Despite recommendations by his own task force to declare a “national emergency” to help combat the opioid epidemic, the Trump administration’s approach to the problem appears instead to be a reliance on previously less-than-effective efforts to urge people to abstain from opioid use and impose longer, harsher prison terms for those who succumb.

The administration disregarded the “urgent recommendation” of the President’s Commission on Combating Drug Addiction and the Opioid Crisis. Tom Price, Health and Human Services secretary, said that it could be tackled without resorting to invoking emergency powers.

In its preliminary report issued last week, the five-member panel described the death toll from opioids as “September 11th every three weeks.” It also urged the president to immediately “declare a national emergency under either the Public Health Service Act or the Stafford Act.”

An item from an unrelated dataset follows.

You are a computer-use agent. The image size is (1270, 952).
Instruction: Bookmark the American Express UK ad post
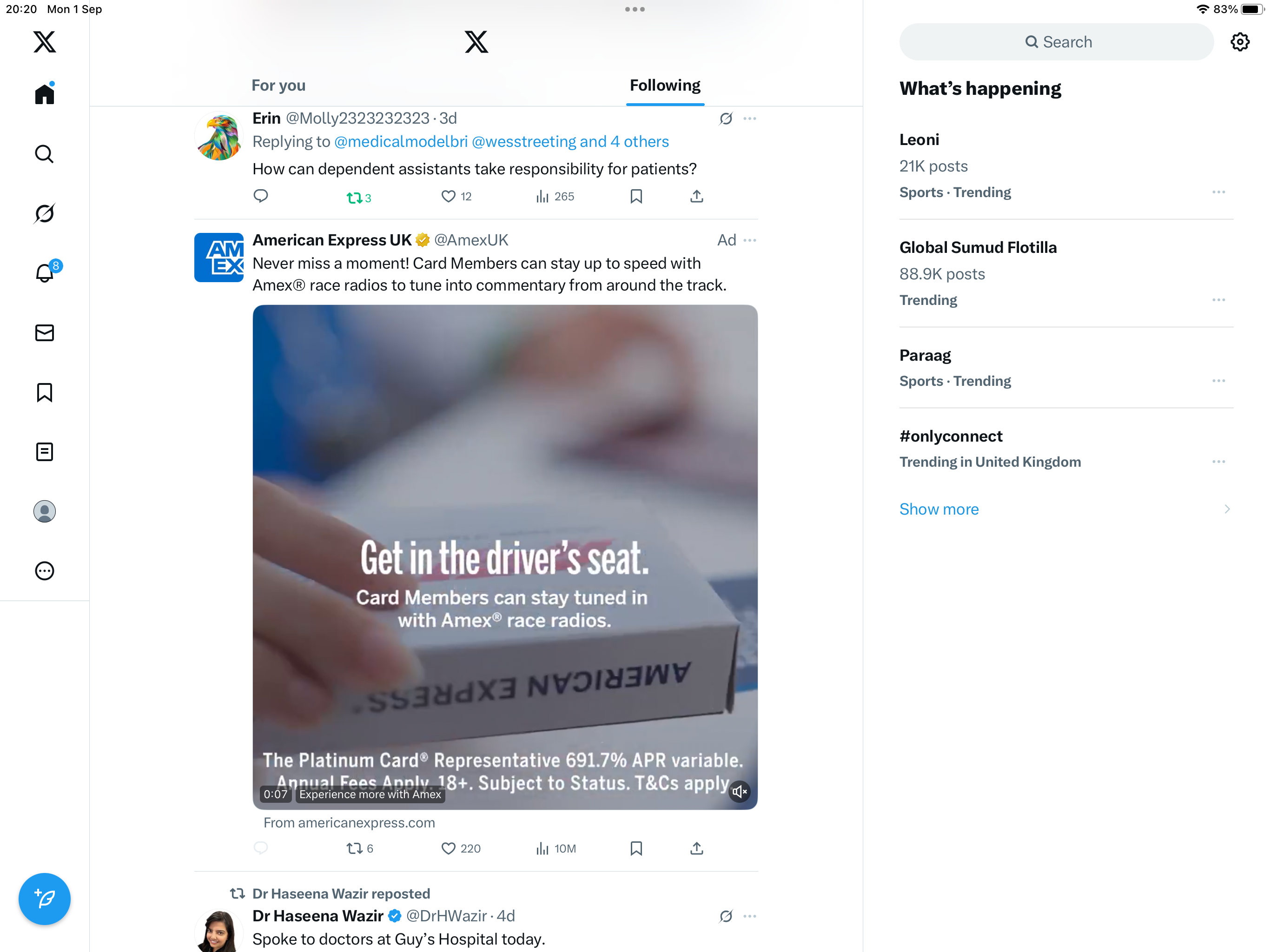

But according to a report in the Washington Post, Trump told reporters attending what was billed as a “major briefing” on the crisis at his Bedminster golf course that the “best way to prevent drug addiction and overdose is to prevent people from abusing drugs in the first place.”

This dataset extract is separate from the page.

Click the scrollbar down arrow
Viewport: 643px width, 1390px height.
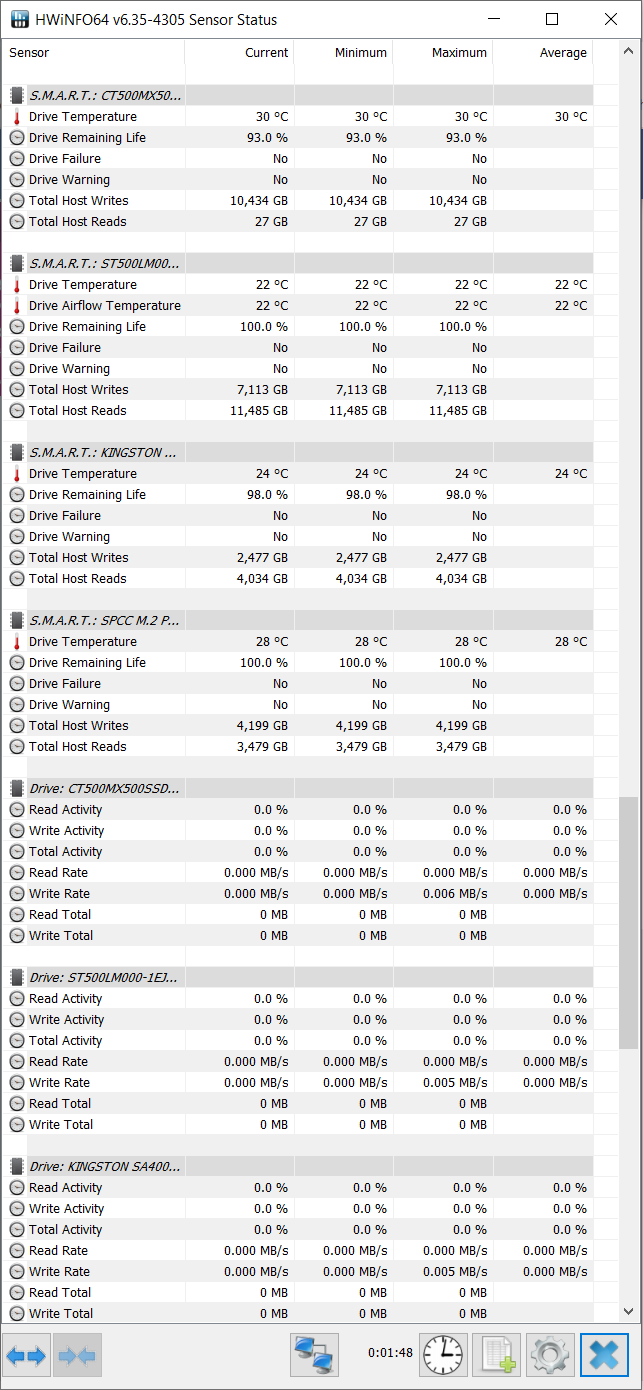click(x=628, y=1311)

“If they don’t start, they won’t have a problem. If they do start, it’s awfully tough to get off,” he told reporters at the private course’s clubhouse. “So if we can keep them from going on — and maybe by talking to youth and telling them: ‘No good, really bad for you in every way.’ But if they don’t start, it will never be a problem.”

He focused more on drug dealers and the implied failure of the Obama administration to halt the flow of drugs into the country, and, according to a report in Politico, his determination to fight the crisis with “strong law enforcement.” A Reuters report pointed out that he offered “no new steps” to “win the fight” against the epidemic.

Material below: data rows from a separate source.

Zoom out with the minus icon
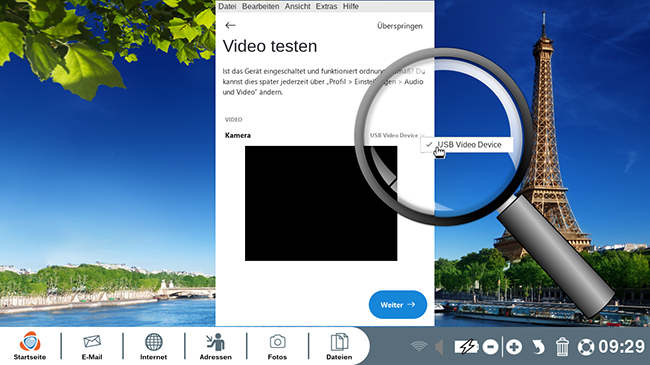Screen dimensions: 650x365 coord(490,347)
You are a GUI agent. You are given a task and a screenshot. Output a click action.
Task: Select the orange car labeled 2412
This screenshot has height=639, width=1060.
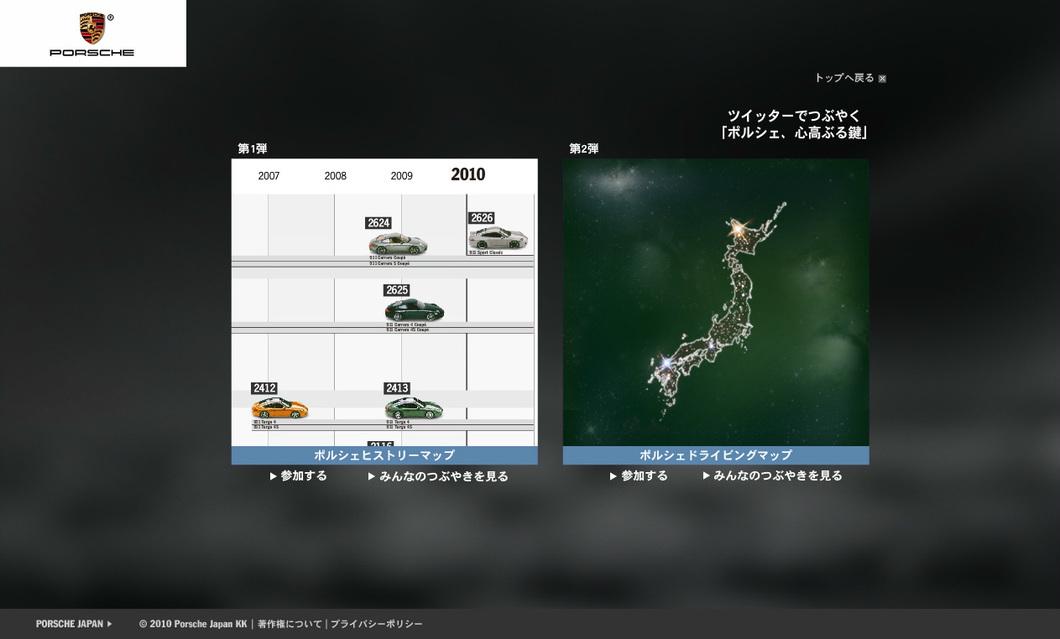(x=279, y=408)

However, according to a Huffington Post report, Jeff Sessions, Trump’s attorney general, has come down firmly on the side of “aggressive action from police and prosecutors” as a way to control the epidemic. Prevention and treatment come in lower on the list, particularly in the Trump budget, which would cut the funding for the Office of National Drug Control Policy, the agency leading the response to the opioid epidemic, by 95 percent.